Он держался совсем как дома, рассуждая о своем ремесле, наливая кофе прямо из кофейника, стоявшего на плите.
— Я с ней не знаком. Да и видел-то я ее лишь мельком, в похоронной процессии… Она непохожа на свою сестру!
Он опять вернул разговор к Мари, которая действительно отличалась от Одиль во всем. Одиль была толстушкой с мягким розовым телом, тонкокожая, с глазами, распахнутыми, как у ребенка, послушная и уступчивая. Она краснела или плакала от пустяка и не знала, как бы только угодить окружающим.
Другая же сестра, едва начавшая формироваться, с почти плоской грудью, длиннобедрая, с выпуклым животом, с жесткими и всегда плохо расчесанными волосами, не интересовалась окружающими и еще меньше старалась им понравиться. Она смотрела на них исподлобья. Свои мысли она оставляла при себе.
— Бедняга Жюль был молодцом… Он спустил все денежки на лечение жены, а она пять лет оставалась совершенно, как говорится, беспомощной, в их дом постоянно ходили врачи, а операции стоили бешеных денег…
Но эти люди и события были слишком далеки от Шателара, чтобы растрогать его. Время от времени он подходил к окну и разглядывал разводной мост, две одноколки, начало улочки, на которой все никак не мог закончиться обед.
На стенке около стойки с бильярдными киями розовый листок объявления сообщал: продажа моторного рыболовного судна…
И поскольку Шателар не мог, заметив что-то интересное, не обратить на это внимания, он спросил хозяина:
— Что это за судно?
— Которое продают в два часа? Честно говоря, это не какое-нибудь дрянное суденышко, если б только с ним се время не случались разные истории…
— Какие такие истории?
— Да вот такие! Любые, какие только могут произойти с судном… В прошлом месяце, точнехонько два дня спустя после того, как они зацепили за камни и потеряли сети, они входили в гавань очень уж темным вечером… Рулевой, возможно, был малость выпивши, решил, что мост открыт, и стал входить…
Мачту сломали и чуть было не задавили человека… Полгода назад юнге ногу оторвало стальным тросом, когда спускали драл…
Наверху обед заканчивался, разговор становился все более медленным и тягучим, оба шурина вели какой-то впутанный спор о продаже скота, дети же буквально Засыпали за столом. Мари принесла крюшон с кальвадосом и осталась стоять, но сестра знаком позвала ее за собой в свою бывшую комнату.

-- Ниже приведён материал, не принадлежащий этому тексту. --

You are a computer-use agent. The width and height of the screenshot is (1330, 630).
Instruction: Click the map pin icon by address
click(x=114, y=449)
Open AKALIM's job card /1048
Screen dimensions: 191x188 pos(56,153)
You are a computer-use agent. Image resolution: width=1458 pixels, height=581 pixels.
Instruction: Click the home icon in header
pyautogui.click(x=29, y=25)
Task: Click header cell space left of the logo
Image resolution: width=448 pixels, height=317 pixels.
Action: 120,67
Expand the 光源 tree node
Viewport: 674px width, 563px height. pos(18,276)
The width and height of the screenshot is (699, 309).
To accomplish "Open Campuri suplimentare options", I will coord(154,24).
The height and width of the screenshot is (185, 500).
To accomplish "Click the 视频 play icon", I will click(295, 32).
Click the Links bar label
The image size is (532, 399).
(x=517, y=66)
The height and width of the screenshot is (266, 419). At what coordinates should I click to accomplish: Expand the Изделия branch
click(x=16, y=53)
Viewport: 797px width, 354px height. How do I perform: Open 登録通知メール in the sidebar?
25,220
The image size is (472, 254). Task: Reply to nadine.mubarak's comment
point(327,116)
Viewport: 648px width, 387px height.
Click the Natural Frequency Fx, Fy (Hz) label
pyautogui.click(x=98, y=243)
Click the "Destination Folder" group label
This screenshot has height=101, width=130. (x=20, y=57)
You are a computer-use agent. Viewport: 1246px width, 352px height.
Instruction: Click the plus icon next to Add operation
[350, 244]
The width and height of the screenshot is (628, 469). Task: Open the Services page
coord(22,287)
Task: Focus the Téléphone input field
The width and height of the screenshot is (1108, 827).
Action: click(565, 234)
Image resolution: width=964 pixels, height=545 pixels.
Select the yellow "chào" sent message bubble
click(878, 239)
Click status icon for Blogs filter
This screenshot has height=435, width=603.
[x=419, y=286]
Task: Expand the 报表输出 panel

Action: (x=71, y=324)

— Послушай, Мари… Уж ты-то хорошо знаешь, что злой я никогда не была…
Они все против меня, потому что у меня есть друг, а у них свои взгляды на это… На твоем месте я переехала бы в Шербур… Я поговорю с Шателаром, и я уверена, что…
Для Порт-ан-Бессена день действительно был далеко не рядовым. Он значил даже больше, чем простое воскресенье. Троица или День всех святых. Прежде всего, состоялось погребение, что нечасто случается, и еще реже капитаны несут гроб от начала до конца.